Une vingtaine d'années après la fin de la guerre,
Charlotte Delbo raconte ce qu'a été sa vie depuis son retour de Birkenau et Ravensbrück. Elle donne aussi la parole à ses compagnons de déportation, des femmes en majorité.
Chacune a eu son parcours. Certaines se sont mariées, ont eu des enfants. D'autres ont travaillé.
L'une d'elles dont le mari gagne bien sa vie, ne sort presque plus de chez elle, même en été, pour ne plus jamais avoir froid.
Une autre, après un mariage désastreux qu'elle pensait ne pas mériter après Auschwitz, a quitté la France pour Porto-Rico.
Marie-Louise, elle, semble mener une vie heureuse, dans une maison confortable. Mais quand Charlotte lui rend visite, elle constate que le mari de
Marie-Louise connaît tout de ce que sa femme a vécu et qu'il peut même lui souffler les noms ou les détails sur lesquels sa mémoire bute.
Françoise vit « en somnambule » depuis qu'elle a fait ses adieux à son mari, avant qu'il ne soit fusillé au Mont Valérien, avant qu'elle ne soit déportée. Ce qui est également l'histoire de
Charlotte Delbo.
Il y a Ida, juive, arrêtée à l'âge de quatorze ans, qui n'a retrouvé ni son père ni sa mère à son retour, et qui fait de temps en temps des crises d'angoisse qui ne préviennent pas et l'obligent à faire des cures de repos.
Marceline, elle aussi, fait chaque année ce qu'elle appelle « son anniversaire de typhus » : fièvre qui l'empêche de sortir de chez elle.
Il y a l'histoire incroyable de Loulou : à son retour, il avait dix-neuf ans, il n'y avait plus personne. L'appartement familial était occupé, et plus rien ne subsistait. Il s'est rapidement retrouvé à la rue. Il a alors été hospitalisé en service psychiatrique, où il a été soigné avec attention. Si bien que guéri, et n'étant attendu par personne, il a obtenu l'autorisation d'y rester. Il a fallu vingt ans à ses anciens compagnons de camp pour le retrouver dans cet hôpital...
Il y a celles qui ont des cauchemars souvent, celle qui a perdu le sommeil à force de ne pas vouloir dormir pour ne plus faire de cauchemars, celle dont la mémoire lui refuse les souvenirs du camp.
Mais toutes parlent de ce dédoublement constant dans lequel elles vivent. En apparence, menant des existences « normales », mais hantées au fond. Ayant perdu le sens de la joie, la capacité à être heureuses. Avec le sentiment d'avancer dans une dimension que personne ne peut concevoir. Personne sauf celles qui ont connu Birkenau ou Ravensbruck.
« En répondant à la question de Jeanne, je mesurais tout ce qui me faisait proche d'elle et des autres camarades.

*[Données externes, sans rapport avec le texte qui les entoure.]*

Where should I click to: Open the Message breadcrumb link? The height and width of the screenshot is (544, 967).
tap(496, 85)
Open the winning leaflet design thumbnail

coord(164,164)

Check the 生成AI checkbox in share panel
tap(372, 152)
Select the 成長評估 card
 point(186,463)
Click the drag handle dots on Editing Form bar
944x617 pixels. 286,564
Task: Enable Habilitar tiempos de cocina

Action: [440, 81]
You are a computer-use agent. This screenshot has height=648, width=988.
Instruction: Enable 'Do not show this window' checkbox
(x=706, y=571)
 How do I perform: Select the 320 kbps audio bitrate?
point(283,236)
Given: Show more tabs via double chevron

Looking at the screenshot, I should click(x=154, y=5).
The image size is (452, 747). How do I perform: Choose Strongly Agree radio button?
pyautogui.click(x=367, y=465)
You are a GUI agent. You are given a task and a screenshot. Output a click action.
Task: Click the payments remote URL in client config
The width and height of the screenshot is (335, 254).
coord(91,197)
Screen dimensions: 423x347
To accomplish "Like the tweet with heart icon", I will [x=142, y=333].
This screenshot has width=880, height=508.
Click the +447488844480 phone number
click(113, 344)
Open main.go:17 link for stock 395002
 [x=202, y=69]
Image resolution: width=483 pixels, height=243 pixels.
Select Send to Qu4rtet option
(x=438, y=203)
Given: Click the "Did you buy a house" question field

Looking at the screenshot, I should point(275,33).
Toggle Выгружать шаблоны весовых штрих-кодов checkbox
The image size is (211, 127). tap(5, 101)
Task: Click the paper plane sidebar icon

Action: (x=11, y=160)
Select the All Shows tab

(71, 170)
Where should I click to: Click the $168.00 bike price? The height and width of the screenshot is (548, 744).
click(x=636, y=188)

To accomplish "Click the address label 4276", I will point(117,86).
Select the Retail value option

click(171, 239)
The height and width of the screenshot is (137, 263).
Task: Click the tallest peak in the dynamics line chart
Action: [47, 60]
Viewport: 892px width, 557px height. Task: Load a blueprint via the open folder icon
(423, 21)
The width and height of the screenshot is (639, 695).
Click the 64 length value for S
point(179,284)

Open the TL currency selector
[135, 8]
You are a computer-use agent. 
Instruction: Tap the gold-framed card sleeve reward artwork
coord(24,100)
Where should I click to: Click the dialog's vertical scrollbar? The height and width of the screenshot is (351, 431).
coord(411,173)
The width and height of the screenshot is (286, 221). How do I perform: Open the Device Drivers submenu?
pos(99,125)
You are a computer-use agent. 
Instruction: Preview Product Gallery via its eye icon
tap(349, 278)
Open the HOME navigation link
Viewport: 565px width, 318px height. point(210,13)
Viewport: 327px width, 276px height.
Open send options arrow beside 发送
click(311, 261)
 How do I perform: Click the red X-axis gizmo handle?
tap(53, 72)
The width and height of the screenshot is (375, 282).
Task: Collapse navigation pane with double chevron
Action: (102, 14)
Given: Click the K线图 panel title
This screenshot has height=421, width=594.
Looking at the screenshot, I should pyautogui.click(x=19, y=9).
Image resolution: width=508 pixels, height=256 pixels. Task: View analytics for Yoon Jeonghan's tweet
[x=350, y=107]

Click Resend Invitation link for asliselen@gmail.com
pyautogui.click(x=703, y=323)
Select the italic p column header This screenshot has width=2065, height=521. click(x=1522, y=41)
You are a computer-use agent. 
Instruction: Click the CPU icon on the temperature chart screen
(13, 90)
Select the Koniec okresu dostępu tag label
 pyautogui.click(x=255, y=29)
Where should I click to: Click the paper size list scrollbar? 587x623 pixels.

Seule l'une d'elles pouvait se permettre une question aussi directe, seule obtenir que j'y réponde tout droit, sans trouver indiscrète la question (...)
C'est sans doute ce qu'elles veulent dire, mes camarades, quand elles disent qu'elles se trouvent bien entre elles. Entre nous, il n'y a pas d'effort à faire, il n'y a pas de contrainte, pas même celle de la politesse usuelle. Entre nous, nous sommes nous. »
Voilà : quand on a lu ce livre-là, on sait qu'aucune fiction sur le sujet n'est possible.
Les seules personnes qui pourraient parler des camps, de la déportation, de la Shoah, sont celles qui en sont revenues. Mais nos mots n'y suffisent pas. Dans ce livre,
Charlotte Delbo et ses compagnes tentent de dire ce qui reste de leur existence, à leur retour. Elles cherchent les mots, les phrases, elles reviennent avec insistance sur ce qu'elles ressentent, mais elles constatent que rien ne peut exprimer ce qui n'a pas de mesure connue. Ce qui fait qu'elles ne redeviennent elles-mêmes qu'entre elles, celles qui ont survécu. La compréhension, elle est là, chacune sait de quoi la mémoire de l'autre est faite, il n'y a qu'elles qui savent et partagent, dans leurs corps, sur leur peau, dans leurs yeux, la blessure indescriptible de chaque souvenir.